INFP Democratic Socialist


----------



## Ninjaws (Jul 10, 2014)

I don't vote because I'm too lazy to leave the house.


----------



## Cesspool (Aug 8, 2014)

I'm a cesspool supporter.

Give me all the power is my ideology.


----------



## Fascist (Dec 22, 2014)




----------



## Exquisitor (Sep 15, 2015)

NomadLeviathan said:


> I vote conservative, but I don't know. I'm torn between that which seems realistic and concern for the poor.


Unrealistic concern for the poor can create more problems for the poor and everyone else, though.

There are many arguments to be made for lowering taxes and regulation and working on social problems directly, rather than through unwieldy and expensively inefficient government programs. Especially when programs for supposed public benefit are designed to support some specific corporations/demographics that support or therefore would support the party in question, exclusively and minimally, without understanding or addressing the real roots of the problem.

There are problems with both political parties, but it's a simplistic misconception that you should just vote for the democrats if you have a heart.

I'd argue that it's better to be realistic, as a starting point.


----------



## bender477 (Aug 23, 2010)

I've been telling someone on this forum that there is a correlation between type and politics, but I don't think he believed me....

not at all surprised that ntps, nfjs, nfps are all liberals.

**Task prompt:** Continue the forum thread on personality type and political leanings from its last post.

**Supplied data:**
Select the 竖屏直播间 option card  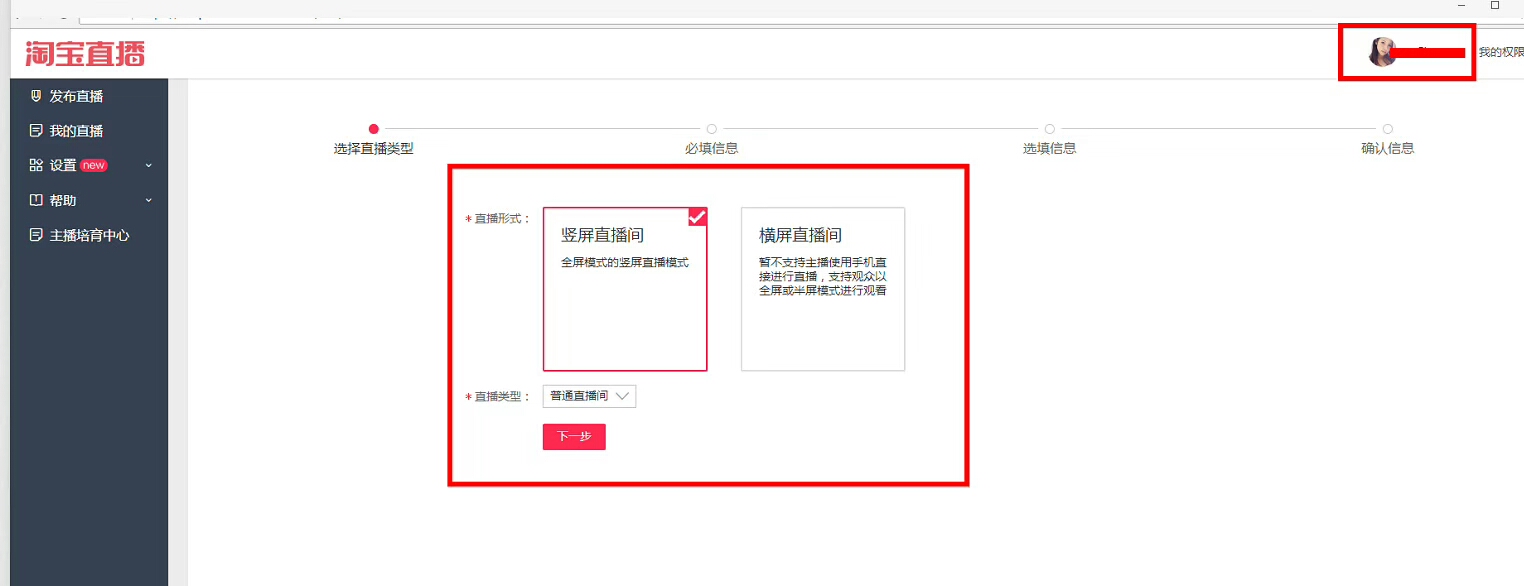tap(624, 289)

---

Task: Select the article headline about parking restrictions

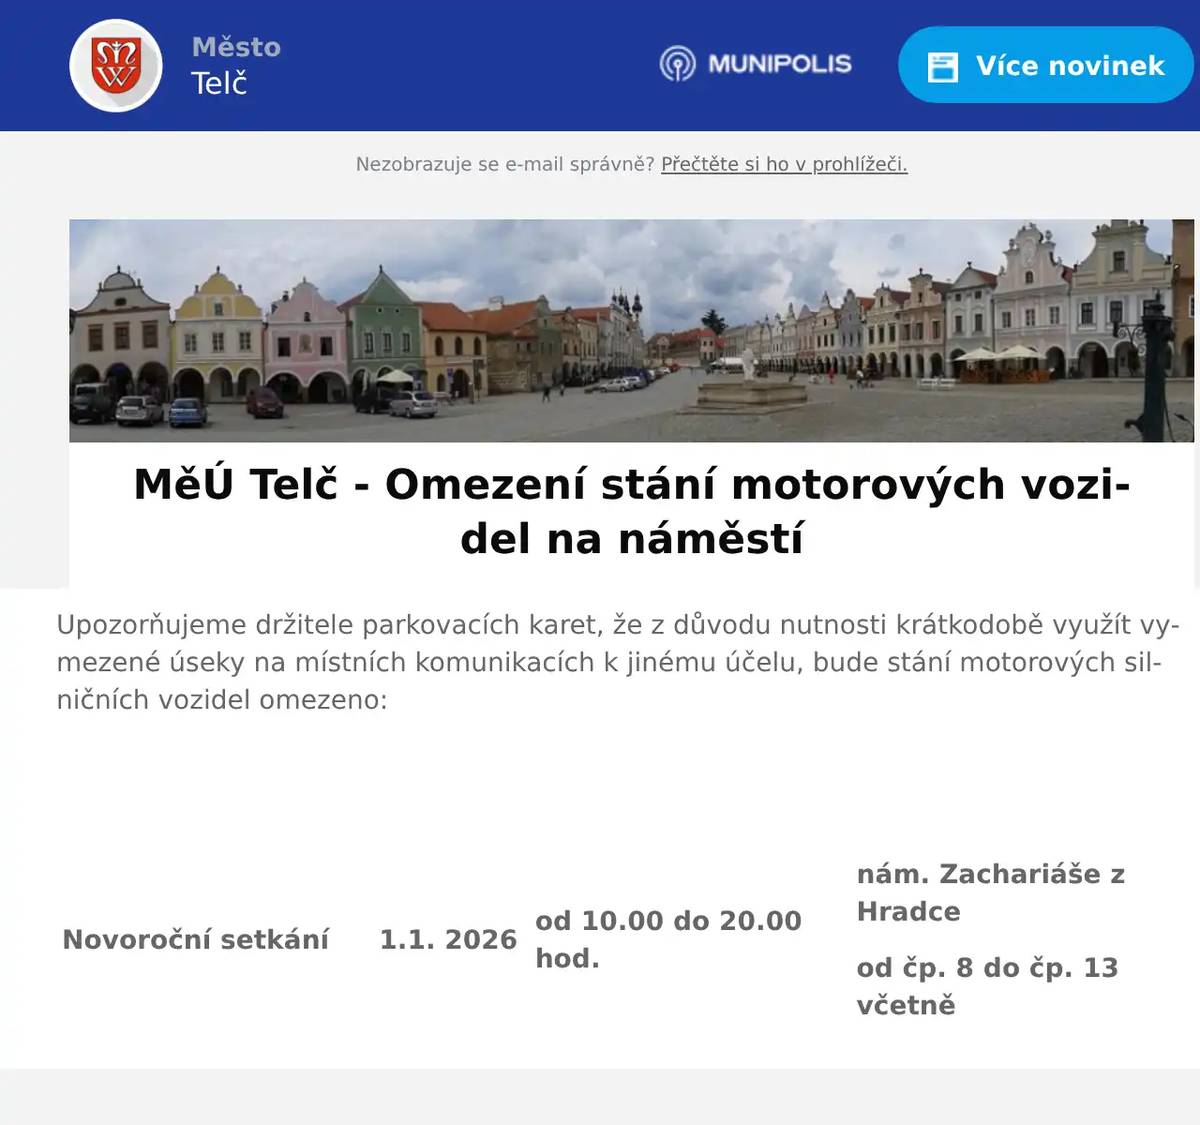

**The result:**
----------



## Carpentet810 (Nov 17, 2013)

ENTP: Dictatorship.


----------



## NomadLeviathan (Jun 21, 2015)

bender477 said:


> I've been telling someone on this forum that there is a correlation between type and politics, but I don't think he believed me....
> 
> not at all surprised that ntps, nfjs, nfps are all liberals.


But they aren't, with me being the first example. I've also seen several NFJs that were anything but (except for on some social issues).


----------



## bender477 (Aug 23, 2010)

NomadLeviathan said:


> But they aren't, with me being the first example. I've also seen several NFJs that were anything but (except for on some social issues).


hello, did you look at the poll results?

edit: sorry, my language was imprecise, there is def a huge correlation tho.


----------



## NomadLeviathan (Jun 21, 2015)

bender477 said:


> hello, did you look at the poll results?
> 
> sorry, my language was imprecise, there is def a huge correlation tho.


I did, and I see _3.03% - NFJ Republican_


----------



## Fascist (Dec 22, 2014)

bender477 said:


> hello, did you look at the poll results?
> 
> edit: sorry, my language was imprecise, there is def a huge correlation tho.


i think it has less to do with MBTI and more to do with being politically weak and left leaning is the majority openly held opinion in general these days.

it's the "safer" way to think if you want to fit in.


----------



## bender477 (Aug 23, 2010)

Fascist said:


> left leaning is the majority openly held opinion in general these days.


liberalism has the perk of actually being aligned with reality.


----------



## Fascist (Dec 22, 2014)

bender477 said:


> liberalism has the perk of actually being aligned with reality.


show me equality in nature and i'd agree.


----------



## Exquisitor (Sep 15, 2015)

bender477 said:


> hello, did you look at the poll results?
> 
> edit: sorry, my language was imprecise, there is def a huge correlation tho.


Definitely a correlation. You could argue that a less informed F-type is more likely to err on the side of what seems compassionate, and go leftist, while a similarly uninformed T-type, being less swayed by the feelings they associate with the surface appearance, would be distributed a little more evenly based on other factors.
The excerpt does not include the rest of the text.